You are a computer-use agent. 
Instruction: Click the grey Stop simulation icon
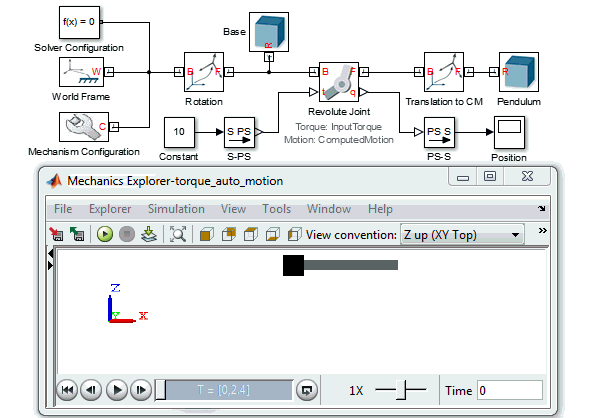(x=127, y=234)
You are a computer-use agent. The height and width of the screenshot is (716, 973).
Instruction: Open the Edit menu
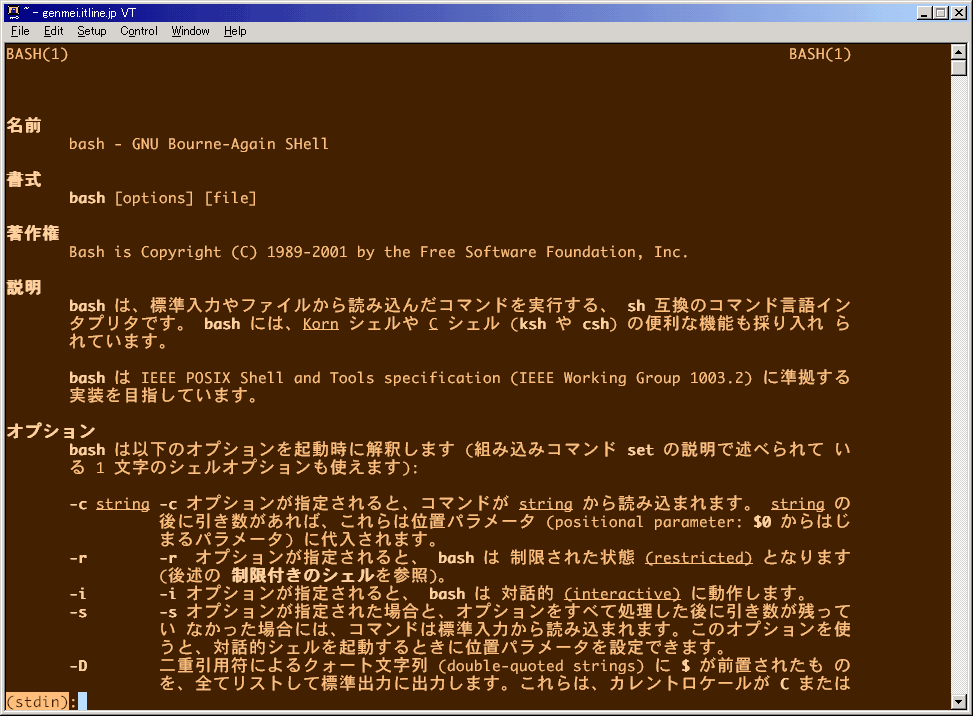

* [Exercise prompt]
Pictures stay out; the entries above are to be output exactly as given.

* [Result]
You are a computer-use agent. 
Instruction: Click the grey Stop simulation icon
(x=127, y=234)
You are a computer-use agent. The height and width of the screenshot is (716, 973).
Instruction: Open the Edit menu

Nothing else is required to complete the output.